G. K. Chesterton was born in London in 1874. He went to St Paul's School and then on to the Slade School of Art. In 1900, he was asked to write a few magazine articles on art criticism, and from that beginning went on to become not only one of the most prolific writers of all time but, in the opinion of some, the best writer of the twentieth century.
Chesterton, an absent-minded, overgrown elf of a man, standing 6 feet 4 inches tall and weighing around 21 stone, was a well-known figure invariably to be seen in voluminous cape and crumpled hat, with tiny glasses pinched to the end of his nose and swordstick in hand.

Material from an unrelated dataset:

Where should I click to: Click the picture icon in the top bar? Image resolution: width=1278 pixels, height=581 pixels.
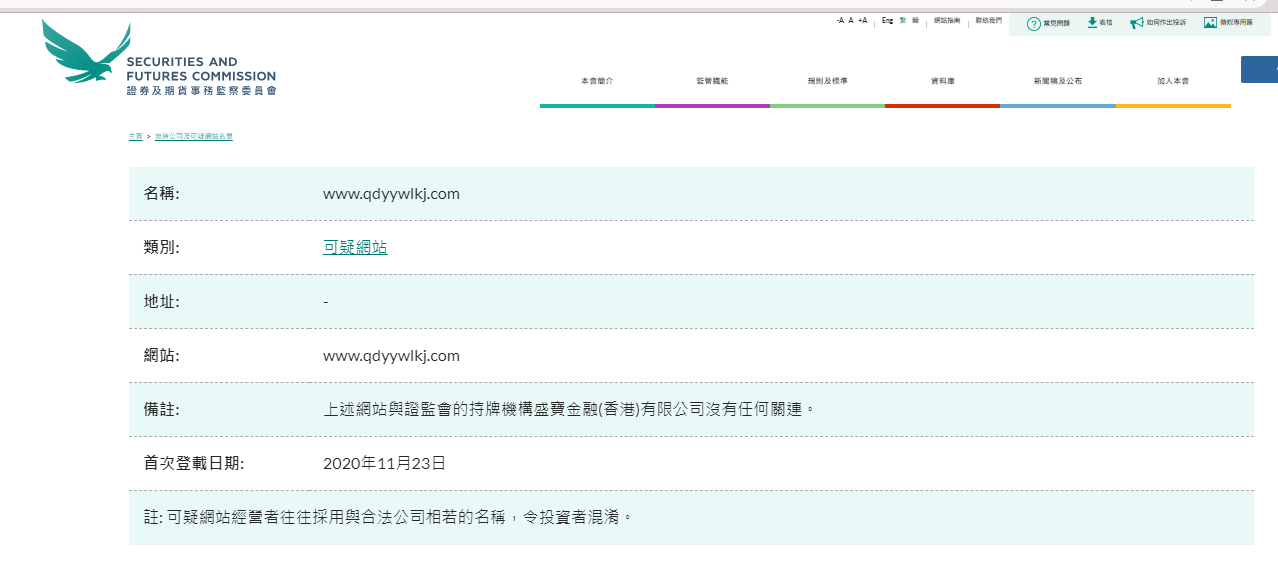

Despite a chaotic life-style this was the genius who wrote The Everlasting Man, a book which led a young atheist named C. S. Lewis to become a Christian; The Napoleon of Notting Hill, a novel which inspired Michael Collins to lead a movement for Irish Independence; an essay in the Illustrated London News that inspired Mahatma Gandhi to lead a movement to end British colonial rule in India.
He wrote countless books, poems, plays, novels and short stories - most famously those about his creation, the priest-detective Father Brown.
In 1909 Chesterton moved with his wife to Beaconsfield, at that time a village near to London, and in 1922 he converted to Catholicism. He died on 14 June 1936, at his home and is buried in the Beaconsfield Catholic Cemetery.